VAIRANO, ITALY, February 8, 2001 - European Formula Racing flexed its motorsport muscle last Saturday in an unusual test at the Vairano circuit in northern Italy. The Ledbury, UK-based operation, which is part of the European Aviation Group of Companies owned by expatriate Australian businessman, Paul Stoddart, now boasts a formidable presence in the top levels of single-seater motor racing.
By way of underlining that point, the team rolled out examples of its European Minardi F1, European Minardi F3000 and European Minardi F1x2 chassis at the private test track, near Milan, before giving each of them a series of shakedown runs.

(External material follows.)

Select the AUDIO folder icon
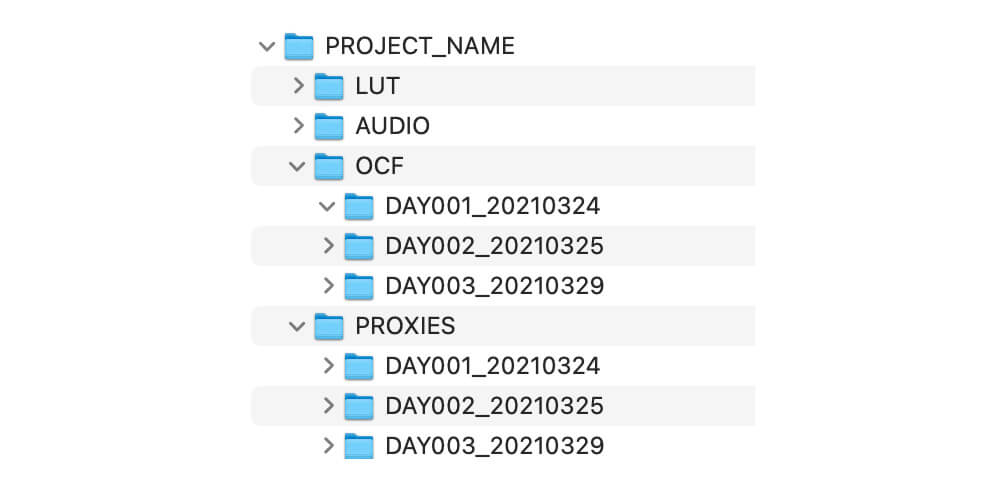The width and height of the screenshot is (1000, 480). coord(329,126)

It was a particularly satisfying moment for Stoddart, who last week succeeded in realising his lifelong ambition of owning a Formula One team by acquiring the Italian-based Minardi organisation. His intention is to merge Minardi with European Formula Racing, while ensuring Minardi retains its unique identity and continues to operate out of its Faenza factory, near Bologna.

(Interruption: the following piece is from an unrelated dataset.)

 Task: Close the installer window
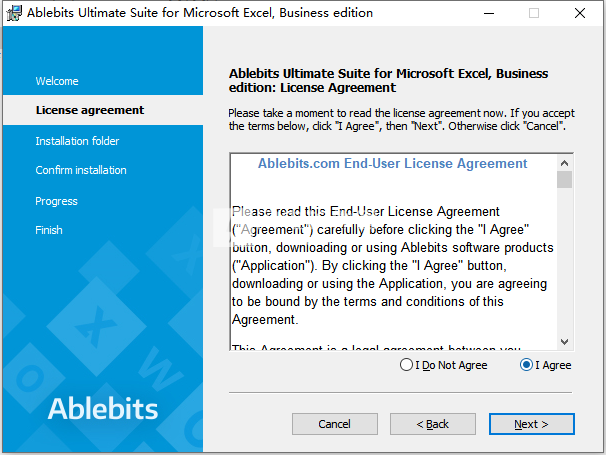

The Formula One car was entrusted to Spanish teenage sensation, Fernando Alonso, while young Dutch charger, Christian Albers, handled the Formula 3000 chassis and Paul Stoddart himself took the wheel of the Formula One two-seater and acted as "chauffeur" for a number of willing passengers. The highlight of the day was undoubtedly the sight of the three very distinctive European Minardi cars circulating the Italian track in a high-speed convoy. It was a unique occasion and an example of the "free-thinking'' approach that has frequently been a hallmark of Stoddart's business and motorsport endeavours.

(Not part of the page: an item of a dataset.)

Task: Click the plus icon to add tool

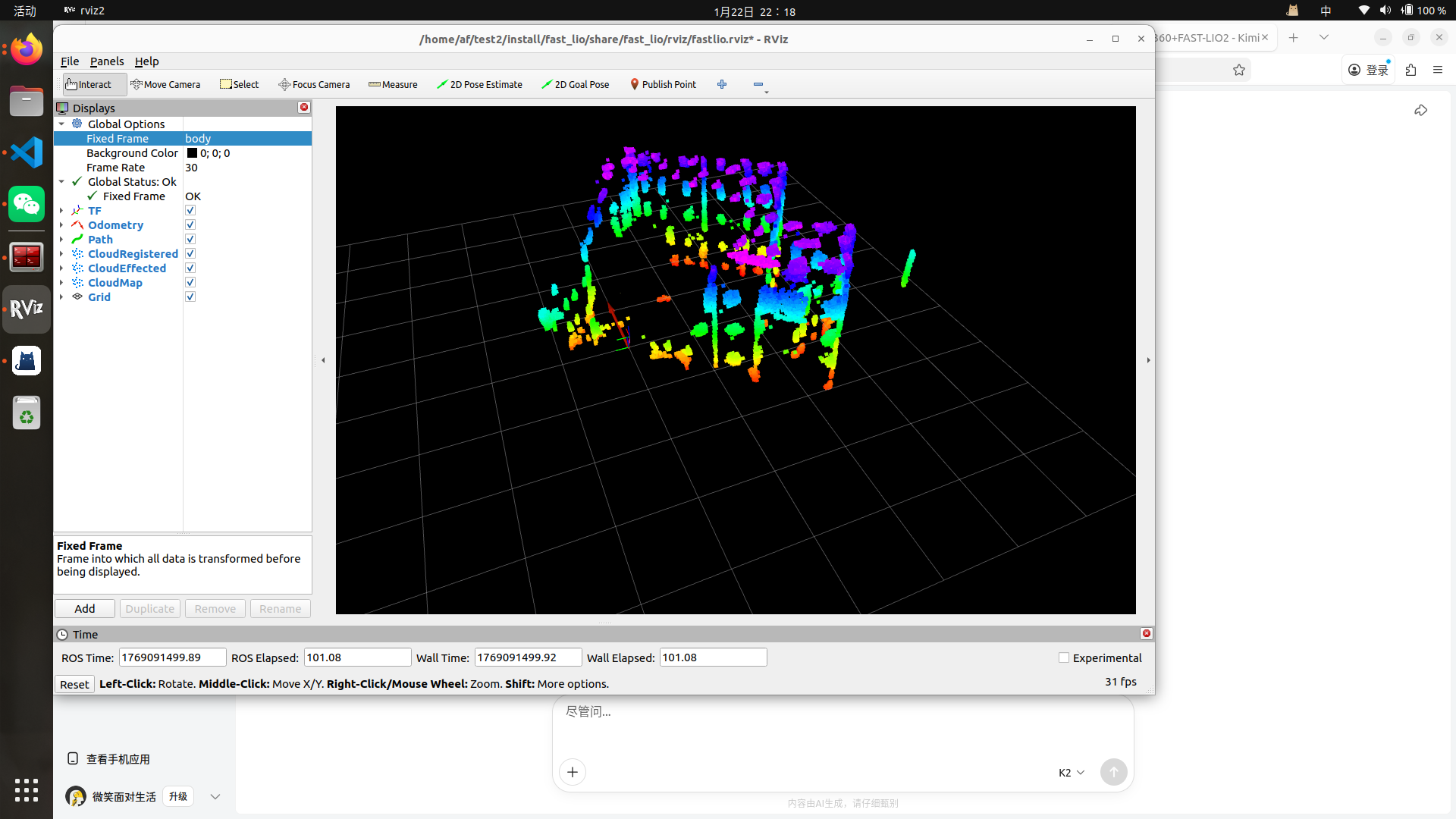Action: (x=722, y=84)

"We thought it would be a great idea just to get the lads and the cars together from our operations in the UK and Italy so they could get to know one another and also blow off the cobwebs that inevitably build up during the off-season," explained Paul Stoddart. "We can't honestly claim to have made any technical gains with the cars as a result of this particular test, but it was still worthwhile to give them a shakedown and it was definitely a useful team- building exercise.
"Everyone, both at Faenza and at Ledbury, is working flat out to ensure a pair of European Minardis are on the grid for the Australian Grand Prix, in Melbourne. Today's programme just served to remind us all of the business we're in, which is motor racing. Like all top sports, it requires high levels of expertise and a lot of hard work to achieve success, but it also requires passion and dedication. I sensed all of those elements were here today, and that makes me optimistic for the future. We're all realists and we know we have a huge job ahead of us, but we also know we can do it and that a lot of the fun is going to be in the journey that takes us from here to there."